Critics of the proposed new liturgy charge it with (among other things) obfuscating meaning for everyday people (what’s “consubstantial”?); demanding word for word translation from the Latin at the expense of normative English word flow;  and actually missing the point of what the framers of the Latin would themselves have said if they had spoken twenty-first-century English. Advocates of change think the liturgy of the past forty or so years has twisted church doctrine and liberalized Catholic thinking to the point of encouraging moral laxity. The new texts are supposed to produce what the Vatican has labeled liturgiam authenticam, a liturgy that is “authentic.”

As an outsider, I have no legitimate standing in this internal debate. But as a liturgist, I know something about liturgical authenticity. It doesn’t exist.

We legitimately call a suspected Rembrandt or Ming vase “authentic” because we can compare them to a set of unarguably authentic specimens (the corpus of Rembrandt paintings or collections of undisputed Ming vases). When it comes to liturgical translations, however, there are no originals to point to. Nor can you point to the Latin, since it is precisely the meaning of the Latin that is at issue. The same is true of theology: what counts as authentic belief is what the argument is all about to start with.

Conservatives frequently use the word “authentic” to chide liberals for playing fast and free with “the real thing.” Using “authentic” that way is not, well, not “authentic.” It’s not the way “authentic” is authentically used.  By all means, let the Church do due diligence in debating what it wishes to pray, but not under the misleading rubric of authenticity.

The real issues are much deeper than a pseudo-debate on authenticity. What should Catholics believe about God, human nature, and the promise of salvation? What is the proper relationship between the laity and the clergy? Should Catholics be in communion with Protestants? What do Catholics believe about Jews?

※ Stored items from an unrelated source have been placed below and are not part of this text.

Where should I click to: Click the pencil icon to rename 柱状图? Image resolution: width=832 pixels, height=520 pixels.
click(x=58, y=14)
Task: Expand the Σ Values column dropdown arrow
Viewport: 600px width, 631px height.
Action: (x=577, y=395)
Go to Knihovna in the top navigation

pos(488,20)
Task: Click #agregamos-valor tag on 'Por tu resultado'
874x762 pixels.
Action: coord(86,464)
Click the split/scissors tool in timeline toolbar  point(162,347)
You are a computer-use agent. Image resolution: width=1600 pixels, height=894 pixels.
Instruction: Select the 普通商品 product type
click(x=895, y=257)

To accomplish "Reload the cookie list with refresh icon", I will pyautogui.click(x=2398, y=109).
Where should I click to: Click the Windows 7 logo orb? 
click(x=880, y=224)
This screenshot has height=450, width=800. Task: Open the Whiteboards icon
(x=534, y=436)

How the church goes about deciding these deeper liturgical questions says a lot about who has power and who doesn’t. How hierarchical should the twenty-first century Church be? Who gets to weigh in on liturgical matters? Whose opinion counts and whose does not?

As a Jew, I have no say on Catholic doctrine, but I do have an interest in it. The whole world does. At stake is a great Church with a magnificent heritage. Under the impact of Vatican II, it apologized for anti-Semitism, and rejected its imperialistic past. It emerged from medieval triumphalism and sought common ground with others. Through the United States Conference of Catholic Bishops, it has issued conscientious statements on matters of economic justice and human equality. We should hope that it remains a mighty force in the world, allying with good people everywhere in the fight for saving the planet, ending hunger, and achieving world harmony.

I don’t have to be Catholic to pray that the new translation does not further divide Catholics from others, or return the Catholic Church to the day when it thought Jews were damned, men counted more than women, and no one else had God’s truths. I hope the Church does not decide that “authenticity” to the Catholic past trumps possibility for the human future.

3 responses to “The Catholic Liturgical Controversy and Why We All Have A Stake In It

  1. Pingback: A Culture of Convolution « God Didn't Say That

  2. Obviously a reflection of the Pope who was known for his conservative writings when he was just a Cardinal/Bishop. Clearly it impacts the Jewish world depending on what areas of their liturgy is changed if it relates to us.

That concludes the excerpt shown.